Empowered by the Word

Southern missions begin in Mississippi

The idea of the Society of the Divine Word establishing a mission among rural American Blacks began as far back as 1896, when Society founder St. Arnold Janssen received several appeals to begin work in the Southern United States. Catholic attempts to reach out to Southern Black communities in the 19th century had been few, thanks to a heady mix of racial animus, politics, and financial pragmatism.

In 1897, Brother Wendelin Meyer SVD met with St. Katharine Drexel, the founder of the Sisters of the Blessed Sacrament who had dedicated her life to working with Black and American Indian populations, at her home in Philadelphia. She expressed interest in financially assisting the SVD’s initial forays into the Black apostolate.

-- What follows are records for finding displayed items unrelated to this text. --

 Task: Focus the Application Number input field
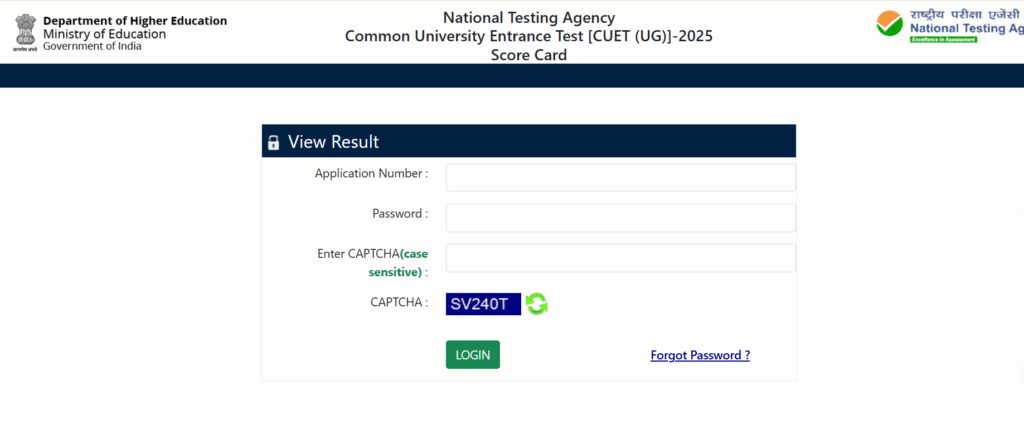[x=620, y=178]
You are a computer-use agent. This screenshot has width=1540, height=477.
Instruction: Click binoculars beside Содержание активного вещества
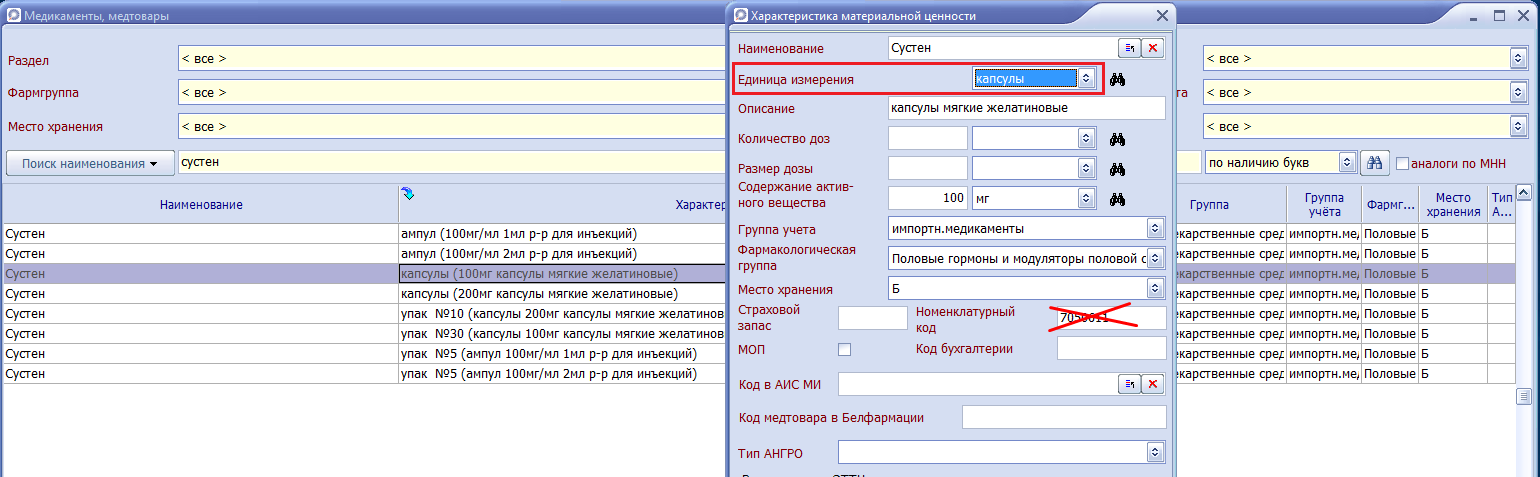coord(1118,199)
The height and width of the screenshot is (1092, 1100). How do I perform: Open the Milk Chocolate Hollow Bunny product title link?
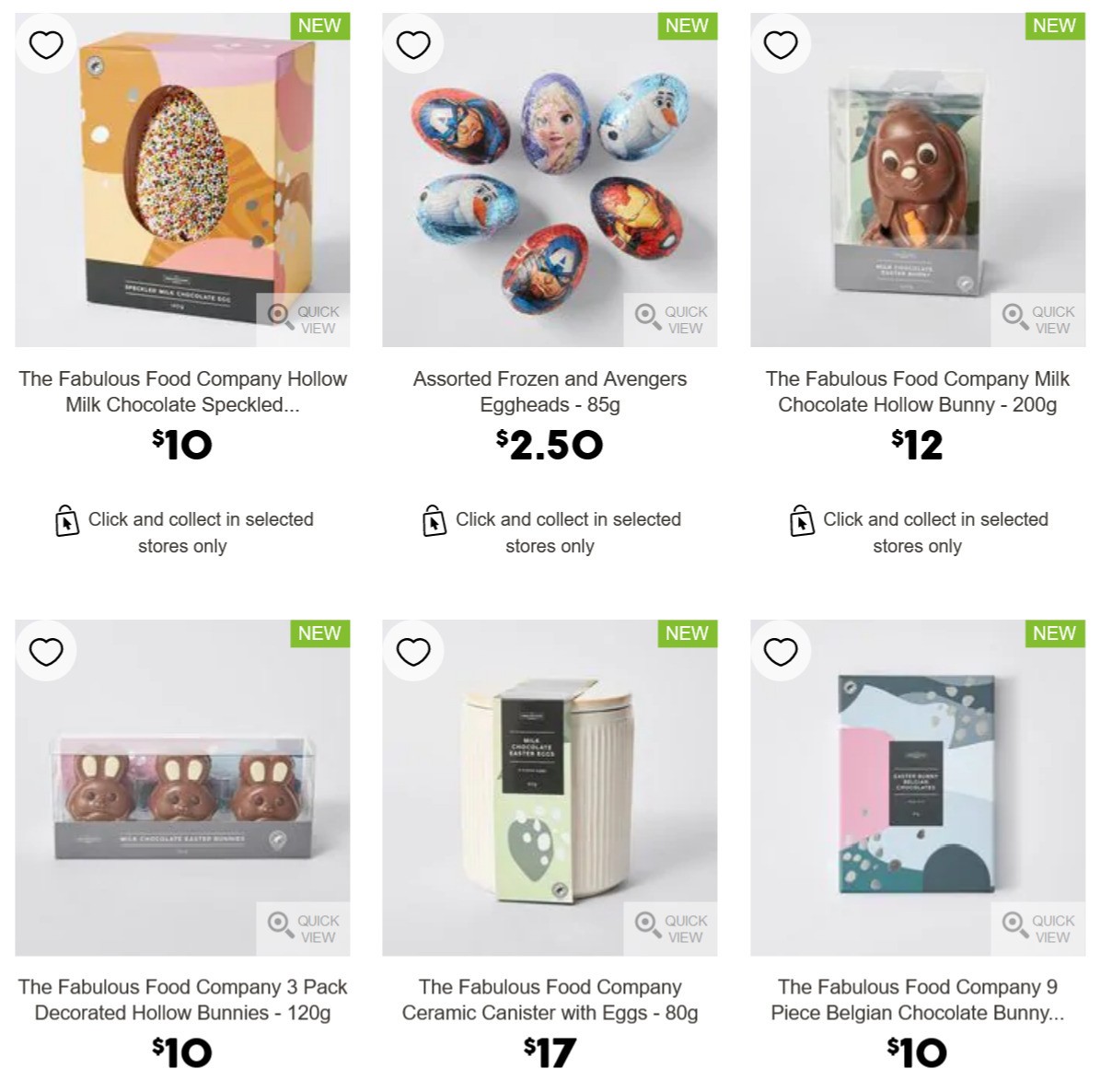tap(918, 391)
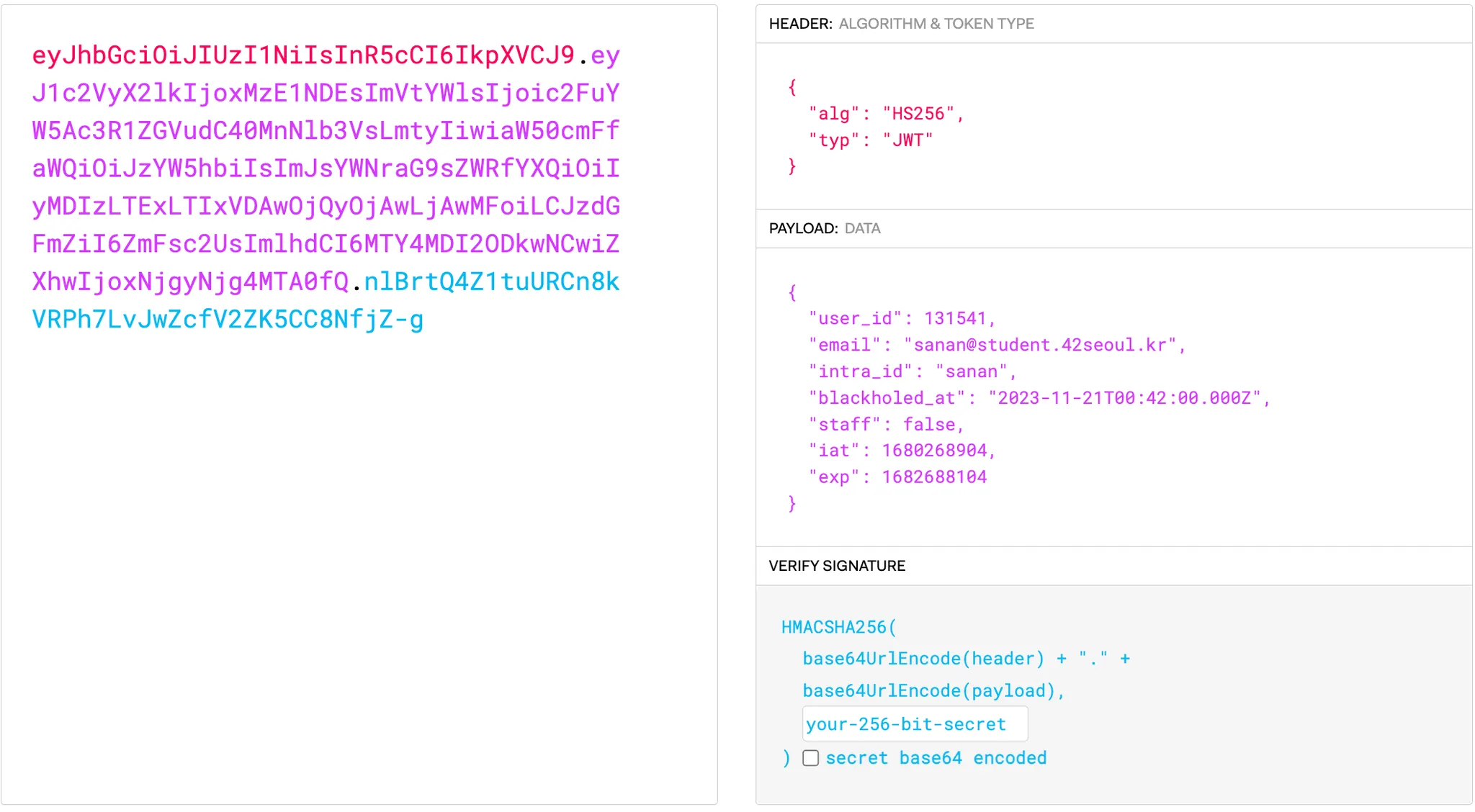Viewport: 1475px width, 812px height.
Task: Click the blackholed_at timestamp value
Action: [1124, 398]
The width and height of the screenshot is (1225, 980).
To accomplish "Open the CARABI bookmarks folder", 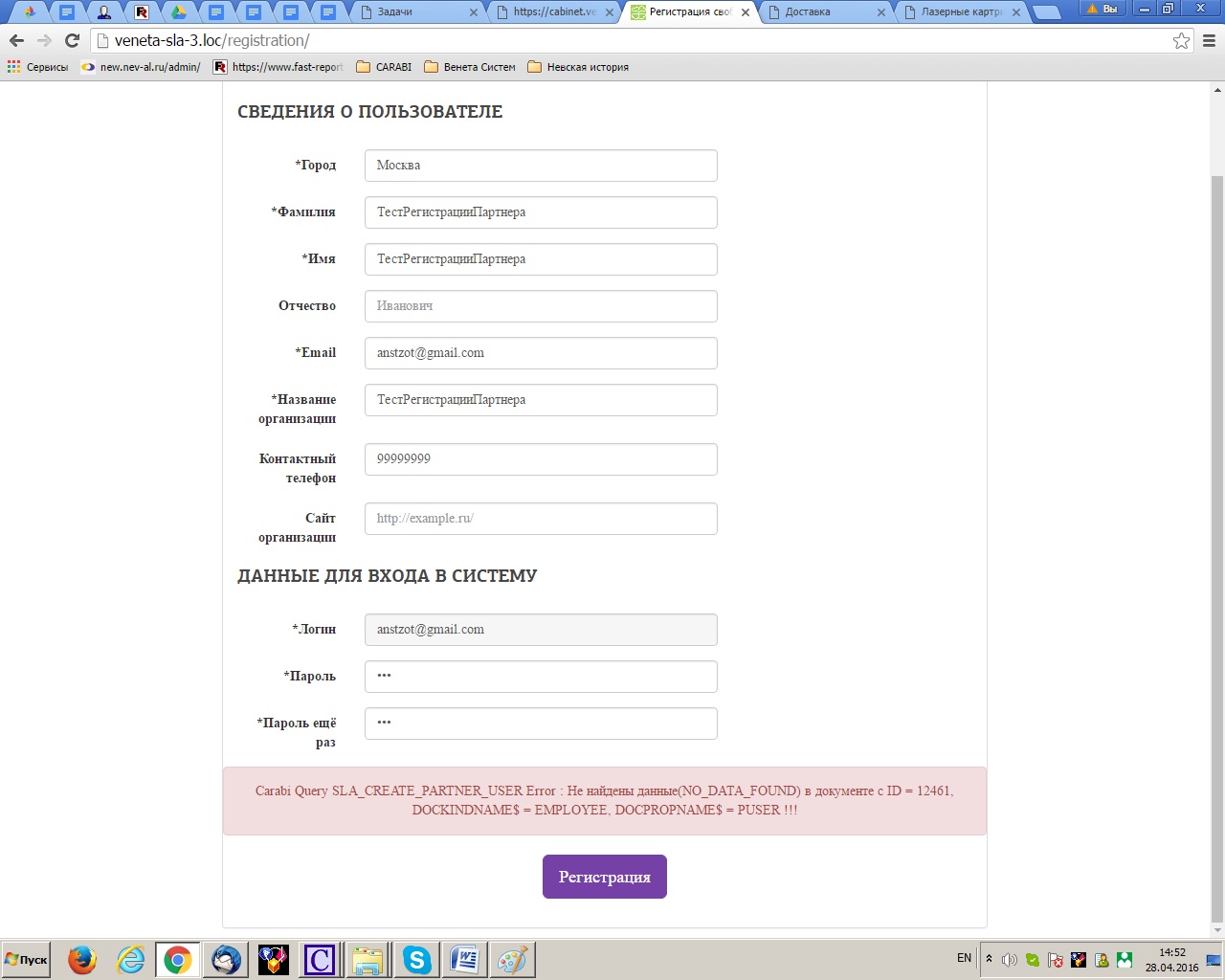I will [384, 67].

Fr. Janssen felt that the SVD were in a good position to succeed where others had failed: a European religious community new to the US would be able to navigate a uniquely American problem as outsiders. Finally, in 1904 the Society was approached with an offer to begin a mission in Merigold, MS, a failed German colony turned cotton plantation. Fr. Janssen accepted the offer and Rev. Johann Peil SVD, the superior of the Techny community, suggested Rev. Alois Heick SVD, a German priest sent to America immediately after his ordination in 1900, to be the man to establish the Merigold mission. 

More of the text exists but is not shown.